Es evidente que la UE se ha extendido más de prisa que profundizado en su verdadera unión, mientras ha ido perdiendo competitividad y cuestionado, por tanto, su Estado del Bienestar, mientras ha abandonado por el camino sus responsabilidades en materia de defensa. Europa está mucho más cerca, geográfica, política y económicamente, de los más graves riesgos en materia de seguridad y defensa que hoy amenazan el mundo que EE.UU. a cuyos recursos y política hemos delegado tácita e irresponsablemente nuestra responsabilidad como si no fuera con nosotros.
La guerra de Ucrania ha venido a recordarnos, en toda su crudeza, la pequeñez de la política de defensa de la UE; así, cuando un muy responsable comisario, Borrell dio un obvio paso adelante frente al grave desafío, se ha encontrado cada vez más desairado. La UE, sin medios suficientes de defensa, carece de política al respecto; porque la falta de ellos determina, necesariamente, la inacción.

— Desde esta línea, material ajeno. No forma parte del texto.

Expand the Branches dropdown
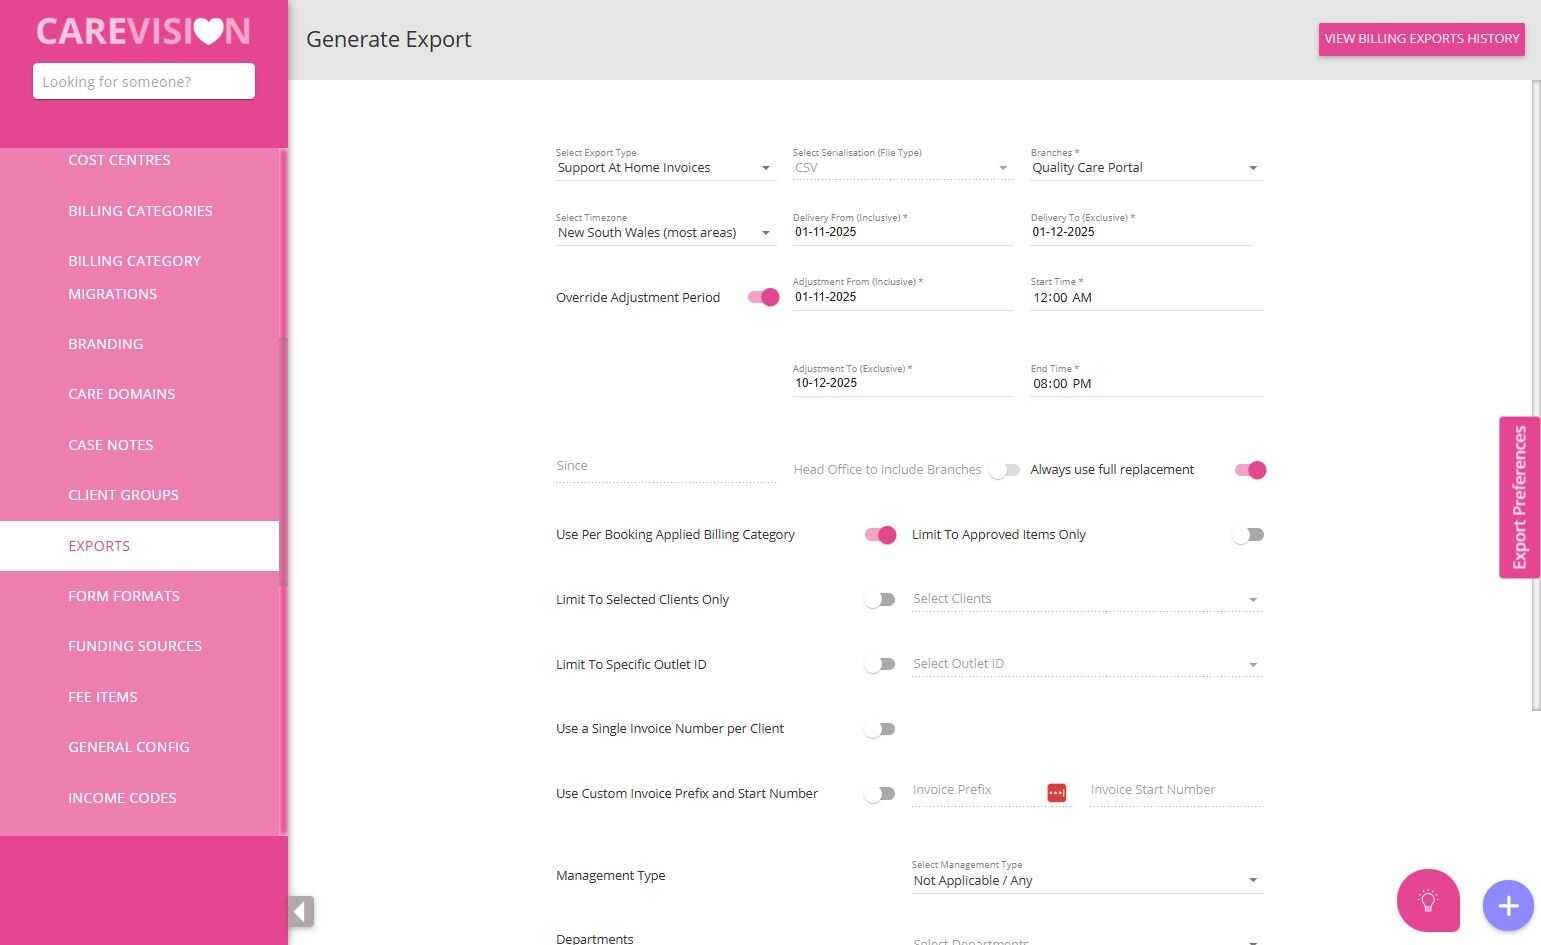The height and width of the screenshot is (945, 1541). (1146, 168)
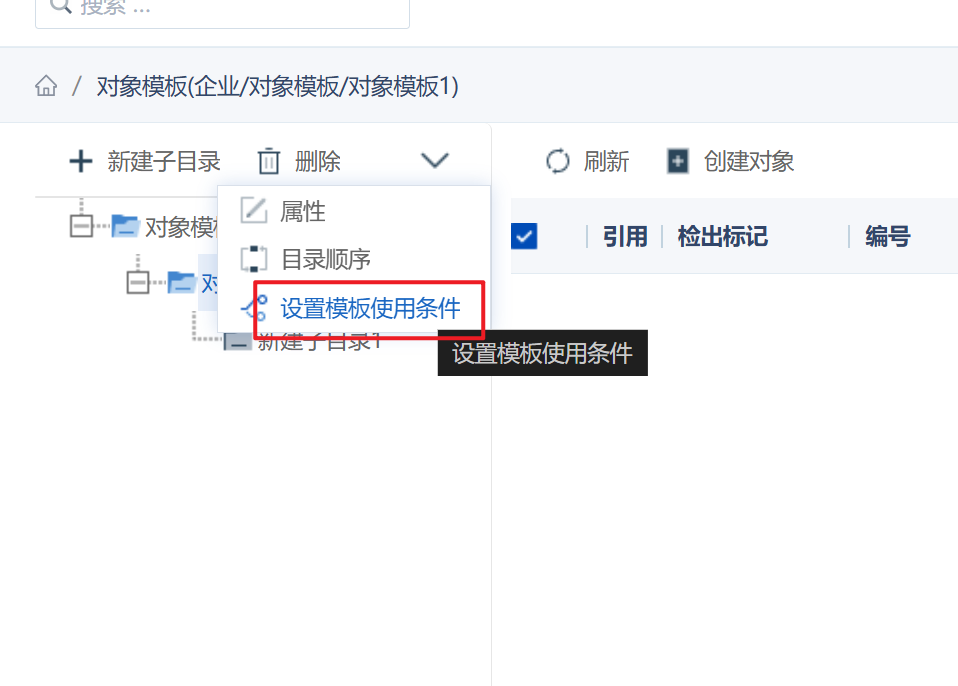The image size is (958, 686).
Task: Click into the 搜索 search field
Action: 222,7
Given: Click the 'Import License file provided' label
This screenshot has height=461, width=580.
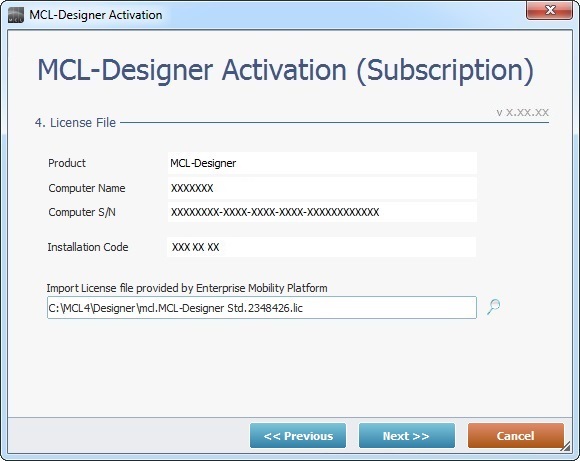Looking at the screenshot, I should (187, 288).
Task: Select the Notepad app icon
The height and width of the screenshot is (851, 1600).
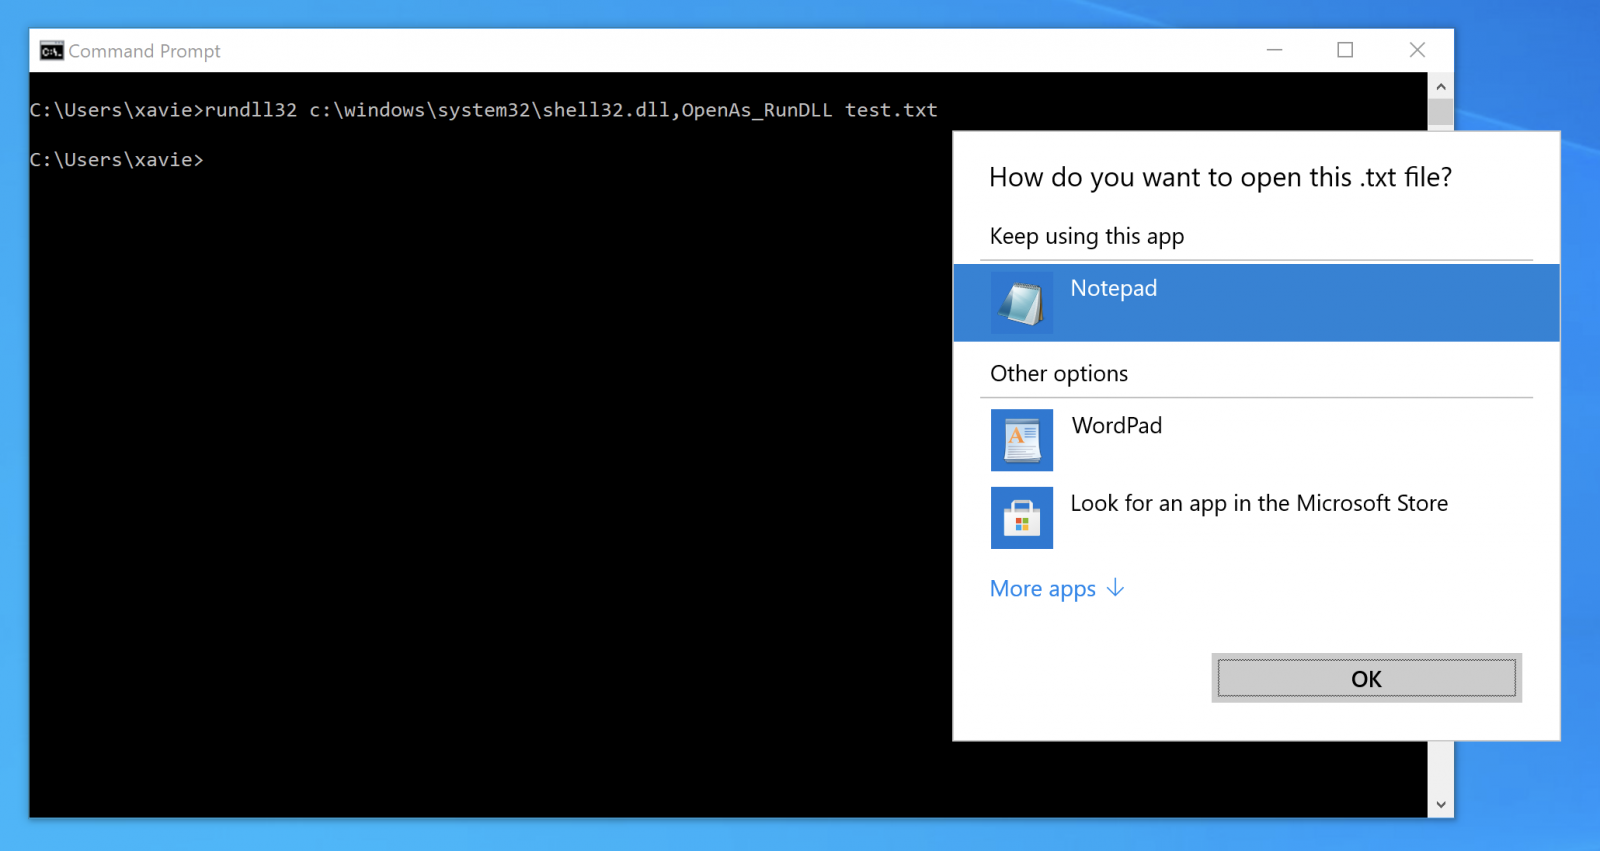Action: pyautogui.click(x=1021, y=303)
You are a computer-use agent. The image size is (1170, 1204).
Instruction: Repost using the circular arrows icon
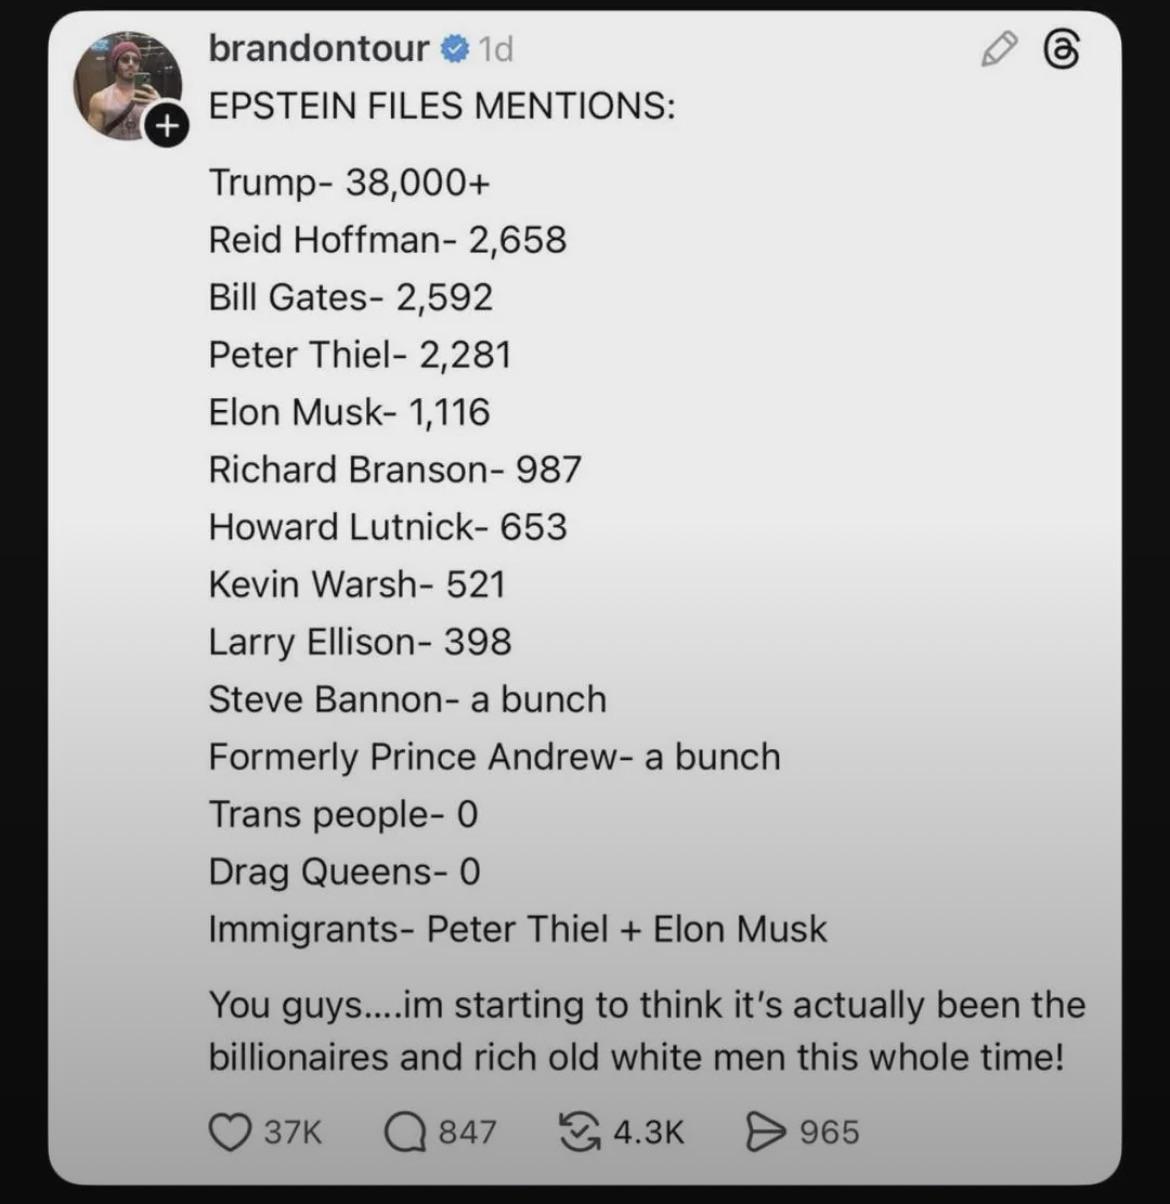click(x=578, y=1132)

Sin un mercado europeo homogéneo, la innovación –palanca del crecimiento sostenible a largo plazo- no podrá desplegar todo su potencial ni podremos retener, atraer y desarrollar talento –consustancial con la nueva economía digital– si los marcos institucionales no son favorables.
La UE necesita profundizar rauda y seriamente en su mercado interior, eliminar normativas que limitan la competitividad de sus empresas, prescindir de costosos programas de gasto –presupuesto agrícola, por ejemplo- que benefician a minorías en perjuicio de las mayorías y facilitar la vida de sus empresas con las menores restricciones posibles –el marco laboral es decisivo– para que puedan competir con éxito en una economía global.
La democratización de nuestro país unificó a toda la opinión pública –con independencia de sus credos políticos- y en consecuencia a casi todas las fuerzas políticas, al menos hasta ahora
Siendo discutibles tanto la legitimidad democrática de muchas decisiones europeas que afectan a los países integrados en sus instituciones como el intervencionismo de sus 'ordenanzas', para un país como España, que, nos guste o no, es muy propicio a desmesuras políticas, la pertenencia a la UE nos ancla en un espacio institucional que garantiza el desempeño libre de descarrilamientos políticos.
Desde el punto de vista español, la integración europea –pese a todo lo dicho– aporta además otro factor aún más positivo: como consecuencia de nuestro aislamiento político que imposibilitó inicialmente nuestra incorporación a las nuevas instituciones comunitarias, la democratización de nuestro país unificó a toda la opinión pública –con independencia de sus credos políticos- y en consecuencia a casi todas las fuerzas políticas –al menos hasta ahora– a favor de la integración en todas las instancias europeas. De hecho, es difícil encontrar en el panorama político español del último medio siglo algo que unifique más a la opinión pública española que la integración europea.
Frente a la crisis de identidad de la UE, la España de mañana -la del gobierno actual es imposible- puede y debe jugar un papel protagonista tratando de liderar junto a Alemania, Francia y quizás Italia los planteamientos reformistas que sienten las bases de una unión más verdadera, competitiva y solvente en la que las nuevas generaciones puedan sentirse integradas y orgullosas.
Se trata de que la UE deje de ser un problema, para que regrese a ser una solución a nuestras limitaciones institucionales y económicas; que falta nos hace.